> Requirement:
Once you have read the entries below, give them all again without any difference.

> Records provided:
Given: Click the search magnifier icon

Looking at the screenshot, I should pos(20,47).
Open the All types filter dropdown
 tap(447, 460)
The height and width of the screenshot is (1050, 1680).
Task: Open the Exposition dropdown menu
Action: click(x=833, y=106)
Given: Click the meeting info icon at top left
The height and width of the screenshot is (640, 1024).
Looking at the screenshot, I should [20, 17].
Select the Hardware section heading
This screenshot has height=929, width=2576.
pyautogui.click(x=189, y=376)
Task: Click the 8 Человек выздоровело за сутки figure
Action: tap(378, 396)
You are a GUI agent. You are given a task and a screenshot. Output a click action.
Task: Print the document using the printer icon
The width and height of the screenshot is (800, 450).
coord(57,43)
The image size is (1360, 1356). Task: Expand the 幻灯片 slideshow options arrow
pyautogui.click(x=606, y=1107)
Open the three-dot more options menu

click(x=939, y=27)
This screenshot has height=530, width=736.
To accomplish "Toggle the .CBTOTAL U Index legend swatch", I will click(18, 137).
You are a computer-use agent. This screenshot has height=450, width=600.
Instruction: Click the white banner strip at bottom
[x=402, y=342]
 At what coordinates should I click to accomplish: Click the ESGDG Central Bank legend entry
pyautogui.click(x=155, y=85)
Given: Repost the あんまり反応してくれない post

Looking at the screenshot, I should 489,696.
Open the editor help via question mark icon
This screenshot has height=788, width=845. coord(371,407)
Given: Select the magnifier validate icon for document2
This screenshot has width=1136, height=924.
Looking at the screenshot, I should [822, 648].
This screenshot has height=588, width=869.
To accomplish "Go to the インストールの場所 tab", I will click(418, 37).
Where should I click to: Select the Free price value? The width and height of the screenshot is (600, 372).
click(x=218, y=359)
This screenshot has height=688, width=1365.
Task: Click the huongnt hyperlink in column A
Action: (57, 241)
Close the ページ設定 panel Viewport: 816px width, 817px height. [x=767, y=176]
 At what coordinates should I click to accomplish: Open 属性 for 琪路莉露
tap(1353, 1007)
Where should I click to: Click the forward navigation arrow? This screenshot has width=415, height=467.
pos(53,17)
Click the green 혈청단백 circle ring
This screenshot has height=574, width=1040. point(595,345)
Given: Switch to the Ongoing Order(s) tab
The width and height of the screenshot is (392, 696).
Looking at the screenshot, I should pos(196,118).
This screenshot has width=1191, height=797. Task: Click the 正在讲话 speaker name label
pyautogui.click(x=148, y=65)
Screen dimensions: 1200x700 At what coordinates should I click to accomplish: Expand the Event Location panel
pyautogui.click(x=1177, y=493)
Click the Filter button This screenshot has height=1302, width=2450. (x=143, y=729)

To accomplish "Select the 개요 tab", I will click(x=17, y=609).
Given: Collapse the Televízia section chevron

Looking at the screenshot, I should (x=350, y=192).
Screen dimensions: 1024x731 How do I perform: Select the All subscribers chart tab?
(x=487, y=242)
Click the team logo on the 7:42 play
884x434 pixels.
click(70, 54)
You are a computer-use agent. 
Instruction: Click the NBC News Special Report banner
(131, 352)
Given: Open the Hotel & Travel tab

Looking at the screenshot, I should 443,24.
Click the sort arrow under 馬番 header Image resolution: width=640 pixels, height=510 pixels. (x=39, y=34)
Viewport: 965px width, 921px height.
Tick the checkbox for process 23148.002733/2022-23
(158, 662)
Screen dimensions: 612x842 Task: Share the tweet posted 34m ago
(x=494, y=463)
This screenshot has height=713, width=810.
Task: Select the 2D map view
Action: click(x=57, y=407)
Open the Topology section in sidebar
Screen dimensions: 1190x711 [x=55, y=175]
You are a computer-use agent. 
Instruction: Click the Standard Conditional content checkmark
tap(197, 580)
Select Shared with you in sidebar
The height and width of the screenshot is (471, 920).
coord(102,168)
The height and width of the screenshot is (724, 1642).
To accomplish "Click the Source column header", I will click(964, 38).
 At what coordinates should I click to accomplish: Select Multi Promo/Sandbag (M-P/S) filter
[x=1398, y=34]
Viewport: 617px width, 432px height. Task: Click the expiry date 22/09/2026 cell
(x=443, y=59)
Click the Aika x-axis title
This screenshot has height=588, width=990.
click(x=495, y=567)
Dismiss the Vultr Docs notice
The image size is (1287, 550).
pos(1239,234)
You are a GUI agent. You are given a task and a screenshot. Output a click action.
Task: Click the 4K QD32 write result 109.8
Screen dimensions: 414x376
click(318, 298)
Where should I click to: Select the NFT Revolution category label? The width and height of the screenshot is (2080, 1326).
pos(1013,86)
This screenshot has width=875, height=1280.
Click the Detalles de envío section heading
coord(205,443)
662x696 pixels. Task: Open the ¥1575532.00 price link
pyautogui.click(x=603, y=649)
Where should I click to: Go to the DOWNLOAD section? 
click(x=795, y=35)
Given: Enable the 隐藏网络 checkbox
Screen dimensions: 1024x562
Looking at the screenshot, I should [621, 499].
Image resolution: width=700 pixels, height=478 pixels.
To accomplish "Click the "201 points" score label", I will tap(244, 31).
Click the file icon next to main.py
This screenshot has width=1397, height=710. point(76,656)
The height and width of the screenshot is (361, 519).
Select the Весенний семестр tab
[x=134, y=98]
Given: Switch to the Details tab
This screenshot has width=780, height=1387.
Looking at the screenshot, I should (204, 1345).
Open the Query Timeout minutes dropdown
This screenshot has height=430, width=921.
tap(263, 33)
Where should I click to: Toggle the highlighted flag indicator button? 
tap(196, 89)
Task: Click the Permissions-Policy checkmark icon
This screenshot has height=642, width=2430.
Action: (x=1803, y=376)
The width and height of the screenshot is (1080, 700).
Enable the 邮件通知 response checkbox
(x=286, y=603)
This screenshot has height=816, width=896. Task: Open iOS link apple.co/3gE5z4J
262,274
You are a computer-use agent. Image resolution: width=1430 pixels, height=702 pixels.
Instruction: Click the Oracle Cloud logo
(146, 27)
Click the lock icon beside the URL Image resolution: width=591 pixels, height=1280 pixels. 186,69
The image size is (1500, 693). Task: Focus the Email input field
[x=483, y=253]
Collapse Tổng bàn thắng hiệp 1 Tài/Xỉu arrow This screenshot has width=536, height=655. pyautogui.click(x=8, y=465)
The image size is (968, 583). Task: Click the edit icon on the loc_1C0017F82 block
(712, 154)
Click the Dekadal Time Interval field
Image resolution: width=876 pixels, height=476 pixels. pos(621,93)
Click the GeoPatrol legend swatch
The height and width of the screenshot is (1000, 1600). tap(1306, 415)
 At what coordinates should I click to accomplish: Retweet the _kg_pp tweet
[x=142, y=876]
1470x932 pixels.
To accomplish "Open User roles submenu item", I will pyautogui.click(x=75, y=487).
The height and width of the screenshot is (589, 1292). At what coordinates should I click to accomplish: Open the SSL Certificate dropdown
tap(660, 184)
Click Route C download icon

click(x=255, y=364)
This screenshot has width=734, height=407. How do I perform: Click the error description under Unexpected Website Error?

> Answer to the problem:
Given: Click the search magnifier icon

Looking at the screenshot, I should pos(20,47).
Open the All types filter dropdown
 tap(447, 460)
The height and width of the screenshot is (1050, 1680).
Task: Open the Exposition dropdown menu
Action: click(x=833, y=106)
Given: Click the meeting info icon at top left
The height and width of the screenshot is (640, 1024).
Looking at the screenshot, I should [20, 17].
Select the Hardware section heading
This screenshot has height=929, width=2576.
pyautogui.click(x=189, y=376)
Task: Click the 8 Человек выздоровело за сутки figure
Action: tap(378, 396)
You are a GUI agent. You are given a task and a screenshot. Output a click action.
Task: Print the document using the printer icon
The width and height of the screenshot is (800, 450).
coord(57,43)
The image size is (1360, 1356). Task: Expand the 幻灯片 slideshow options arrow
pyautogui.click(x=606, y=1107)
Open the three-dot more options menu

click(x=939, y=27)
This screenshot has height=530, width=736.
To accomplish "Toggle the .CBTOTAL U Index legend swatch", I will click(18, 137).
You are a computer-use agent. This screenshot has height=450, width=600.
Instruction: Click the white banner strip at bottom
[x=402, y=342]
 At what coordinates should I click to accomplish: Click the ESGDG Central Bank legend entry
pyautogui.click(x=155, y=85)
Given: Repost the あんまり反応してくれない post

Looking at the screenshot, I should 489,696.
Open the editor help via question mark icon
This screenshot has height=788, width=845. coord(371,407)
Given: Select the magnifier validate icon for document2
This screenshot has width=1136, height=924.
Looking at the screenshot, I should [822, 648].
This screenshot has height=588, width=869.
To accomplish "Go to the インストールの場所 tab", I will click(418, 37).
Where should I click to: Select the Free price value? The width and height of the screenshot is (600, 372).
click(x=218, y=359)
This screenshot has height=688, width=1365.
Task: Click the huongnt hyperlink in column A
Action: (57, 241)
Close the ページ設定 panel Viewport: 816px width, 817px height. [x=767, y=176]
 At what coordinates should I click to accomplish: Open 属性 for 琪路莉露
tap(1353, 1007)
Where should I click to: Click the forward navigation arrow? This screenshot has width=415, height=467.
pos(53,17)
Click the green 혈청단백 circle ring
This screenshot has height=574, width=1040. point(595,345)
Given: Switch to the Ongoing Order(s) tab
The width and height of the screenshot is (392, 696).
Looking at the screenshot, I should pos(196,118).
This screenshot has width=1191, height=797. Task: Click the 正在讲话 speaker name label
pyautogui.click(x=148, y=65)
Screen dimensions: 1200x700 At what coordinates should I click to accomplish: Expand the Event Location panel
pyautogui.click(x=1177, y=493)
Click the Filter button This screenshot has height=1302, width=2450. (x=143, y=729)

To accomplish "Select the 개요 tab", I will click(x=17, y=609).
Given: Collapse the Televízia section chevron

Looking at the screenshot, I should (x=350, y=192).
Screen dimensions: 1024x731 How do I perform: Select the All subscribers chart tab?
(x=487, y=242)
Click the team logo on the 7:42 play
884x434 pixels.
click(70, 54)
You are a computer-use agent. 
Instruction: Click the NBC News Special Report banner
(131, 352)
Given: Open the Hotel & Travel tab

Looking at the screenshot, I should 443,24.
Click the sort arrow under 馬番 header Image resolution: width=640 pixels, height=510 pixels. (x=39, y=34)
Viewport: 965px width, 921px height.
Tick the checkbox for process 23148.002733/2022-23
(158, 662)
Screen dimensions: 612x842 Task: Share the tweet posted 34m ago
(x=494, y=463)
This screenshot has height=713, width=810.
Task: Select the 2D map view
Action: click(x=57, y=407)
Open the Topology section in sidebar
Screen dimensions: 1190x711 [x=55, y=175]
You are a computer-use agent. 
Instruction: Click the Standard Conditional content checkmark
tap(197, 580)
Select Shared with you in sidebar
The height and width of the screenshot is (471, 920).
coord(102,168)
The height and width of the screenshot is (724, 1642).
To accomplish "Click the Source column header", I will click(964, 38).
 At what coordinates should I click to accomplish: Select Multi Promo/Sandbag (M-P/S) filter
[x=1398, y=34]
Viewport: 617px width, 432px height. Task: Click the expiry date 22/09/2026 cell
(x=443, y=59)
Click the Aika x-axis title
This screenshot has height=588, width=990.
click(x=495, y=567)
Dismiss the Vultr Docs notice
The image size is (1287, 550).
pos(1239,234)
You are a GUI agent. You are given a task and a screenshot. Output a click action.
Task: Click the 4K QD32 write result 109.8
Screen dimensions: 414x376
click(318, 298)
Where should I click to: Select the NFT Revolution category label? The width and height of the screenshot is (2080, 1326).
pos(1013,86)
This screenshot has width=875, height=1280.
Click the Detalles de envío section heading
coord(205,443)
662x696 pixels. Task: Open the ¥1575532.00 price link
pyautogui.click(x=603, y=649)
Where should I click to: Go to the DOWNLOAD section? 
click(x=795, y=35)
Given: Enable the 隐藏网络 checkbox
Screen dimensions: 1024x562
Looking at the screenshot, I should [621, 499].
Image resolution: width=700 pixels, height=478 pixels.
To accomplish "Click the "201 points" score label", I will tap(244, 31).
Click the file icon next to main.py
This screenshot has width=1397, height=710. point(76,656)
The height and width of the screenshot is (361, 519).
Select the Весенний семестр tab
[x=134, y=98]
Given: Switch to the Details tab
This screenshot has width=780, height=1387.
Looking at the screenshot, I should (204, 1345).
Open the Query Timeout minutes dropdown
This screenshot has height=430, width=921.
tap(263, 33)
Where should I click to: Toggle the highlighted flag indicator button? 
tap(196, 89)
Task: Click the Permissions-Policy checkmark icon
This screenshot has height=642, width=2430.
Action: (x=1803, y=376)
The width and height of the screenshot is (1080, 700).
Enable the 邮件通知 response checkbox
(x=286, y=603)
This screenshot has height=816, width=896. Task: Open iOS link apple.co/3gE5z4J
262,274
You are a computer-use agent. Image resolution: width=1430 pixels, height=702 pixels.
Instruction: Click the Oracle Cloud logo
(146, 27)
Click the lock icon beside the URL Image resolution: width=591 pixels, height=1280 pixels. 186,69
The image size is (1500, 693). Task: Focus the Email input field
[x=483, y=253]
Collapse Tổng bàn thắng hiệp 1 Tài/Xỉu arrow This screenshot has width=536, height=655. pyautogui.click(x=8, y=465)
The image size is (968, 583). Task: Click the edit icon on the loc_1C0017F82 block
(712, 154)
Click the Dekadal Time Interval field
Image resolution: width=876 pixels, height=476 pixels. pos(621,93)
Click the GeoPatrol legend swatch
The height and width of the screenshot is (1000, 1600). tap(1306, 415)
 At what coordinates should I click to accomplish: Retweet the _kg_pp tweet
[x=142, y=876]
1470x932 pixels.
To accomplish "Open User roles submenu item", I will pyautogui.click(x=75, y=487).
The height and width of the screenshot is (589, 1292). At what coordinates should I click to accomplish: Open the SSL Certificate dropdown
tap(660, 184)
Click Route C download icon

click(x=255, y=364)
This screenshot has width=734, height=407. How do I perform: Click the error description under Unexpected Website Error?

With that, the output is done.